The title might be a bit vague, but what I want is to achieve this, but then without using the extra lambda in the create method:

public class Wrapper
{
    public static Wrapper Create<T>(Func<T, bool> someFunc) where T : Stream
    {
        return new Wrapper(a => someFunc(a as T)); // Works, but lambda
        return new Wrapper((Func<Stream, bool>)(object)someFunc); // Runtime error
        return new Wrapper((Func<Stream, bool>)someFunc); // Compile error
    }

    Func<Stream, bool> _someFunc;
    private Wrapper(Func<Stream, bool> someFunc)
    {
        _someFun开发者_开发知识库c = someFunc;
    }
}

Is it possible to do this, if so, how?

EDIT: The stream class is just as example.

In my code I won't be using a stream class, and as for why the type-parameter, because it's returned from a generic method, which is an extension method.

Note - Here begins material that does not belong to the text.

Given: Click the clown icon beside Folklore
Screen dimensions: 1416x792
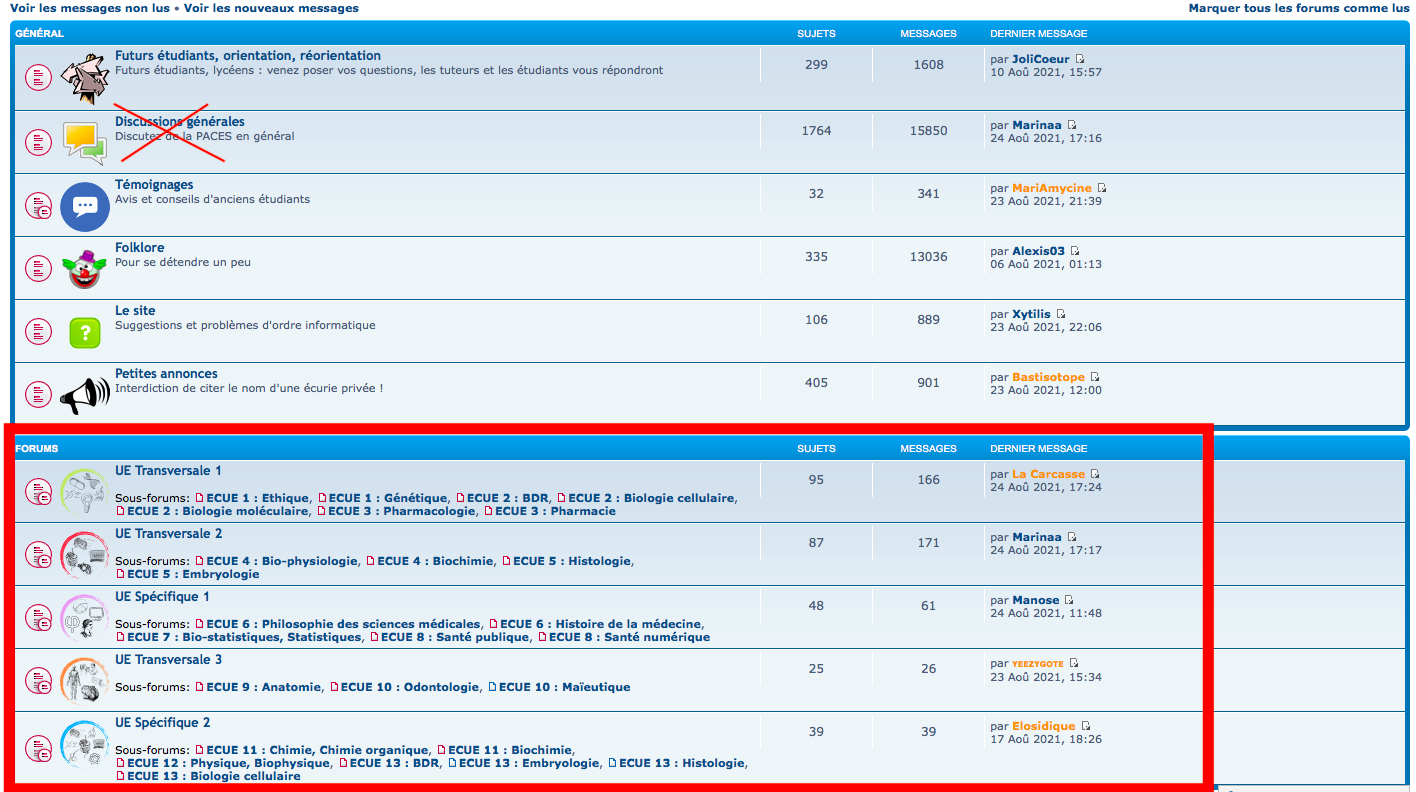Looking at the screenshot, I should click(x=84, y=268).
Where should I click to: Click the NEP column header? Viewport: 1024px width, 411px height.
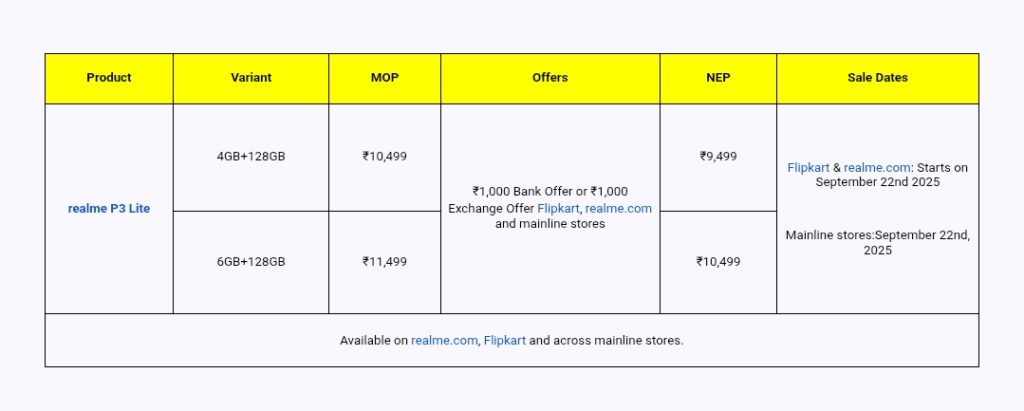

Also, the call will always be type-safe, I wanted to make the 'Wrapper' class itself generic, but then it'd be unable to add it to generic collections, because they'd have different type-parameters.


There's no way to do what you want without a lambda. A Func<Stream, bool> must accept any type of Stream as a parameter, so a method that takes a T (which is a specific kind of Stream) is not compatible with the signature of Func<Stream, bool>

Anyway, in the code you posted the generic parameter is completely useless; so just remove it, and make the method non-generic.


This can't be casted (even with contravariance support) because it is not a safe cast.

If I have a function that acts on FileStream, then try to pass it into Wrapper, I've passed it in as a function that claims it can act on any Stream. If I then invoke that function from within Wrapper using a MemoryStream, for instance, then the delegate binding fails. The Func<Stream, bool> is not really a Func<Stream, bool> at all.


if you want to make Wrapper generic (Wrapper<T>), you might consider exposing a non-generic interface IWrapper implemented by the generic. This way you can create a collection of IWrapper instances and expose the functionality that is valid to perform on any Wrapper<T>, while still maintaining type-safety inside each instance.